══ RECORDED INFORMATION ══

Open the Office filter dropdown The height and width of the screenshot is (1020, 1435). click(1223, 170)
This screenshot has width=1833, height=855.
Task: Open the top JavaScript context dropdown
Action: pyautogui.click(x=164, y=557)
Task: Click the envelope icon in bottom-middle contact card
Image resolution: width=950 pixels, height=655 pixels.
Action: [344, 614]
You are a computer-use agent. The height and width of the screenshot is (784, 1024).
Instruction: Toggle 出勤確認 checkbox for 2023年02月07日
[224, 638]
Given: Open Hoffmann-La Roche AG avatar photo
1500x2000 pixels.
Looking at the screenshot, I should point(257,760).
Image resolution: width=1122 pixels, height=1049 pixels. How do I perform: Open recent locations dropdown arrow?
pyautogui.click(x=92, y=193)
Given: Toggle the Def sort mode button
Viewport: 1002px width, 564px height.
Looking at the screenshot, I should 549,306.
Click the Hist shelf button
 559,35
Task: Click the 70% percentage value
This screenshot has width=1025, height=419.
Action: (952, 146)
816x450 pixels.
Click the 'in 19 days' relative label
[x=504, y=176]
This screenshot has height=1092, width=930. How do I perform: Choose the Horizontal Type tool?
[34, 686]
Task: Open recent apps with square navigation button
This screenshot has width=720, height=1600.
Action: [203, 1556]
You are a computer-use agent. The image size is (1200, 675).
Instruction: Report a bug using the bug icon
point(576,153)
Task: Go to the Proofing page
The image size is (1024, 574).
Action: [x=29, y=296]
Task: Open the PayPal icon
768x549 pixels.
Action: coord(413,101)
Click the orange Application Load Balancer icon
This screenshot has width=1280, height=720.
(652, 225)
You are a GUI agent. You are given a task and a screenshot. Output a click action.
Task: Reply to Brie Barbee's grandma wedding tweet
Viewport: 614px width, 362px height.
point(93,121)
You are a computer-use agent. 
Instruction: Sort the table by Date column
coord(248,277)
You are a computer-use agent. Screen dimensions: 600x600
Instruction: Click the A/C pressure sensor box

═══

● **TASK INSTRUCTIONS**:
Your answer should hold exactly the lines from the one containing "You are a computer-use agent. The image" through the end of the entries above, and nothing else.

● **RESPONSE AREA**:
You are a computer-use agent. The image size is (1200, 675).
Instruction: Report a bug using the bug icon
point(576,153)
Task: Go to the Proofing page
The image size is (1024, 574).
Action: [x=29, y=296]
Task: Open the PayPal icon
768x549 pixels.
Action: coord(413,101)
Click the orange Application Load Balancer icon
This screenshot has width=1280, height=720.
(652, 225)
You are a GUI agent. You are given a task and a screenshot. Output a click action.
Task: Reply to Brie Barbee's grandma wedding tweet
Viewport: 614px width, 362px height.
point(93,121)
You are a computer-use agent. 
Instruction: Sort the table by Date column
coord(248,277)
You are a computer-use agent. Screen dimensions: 600x600
Instruction: Click the A/C pressure sensor box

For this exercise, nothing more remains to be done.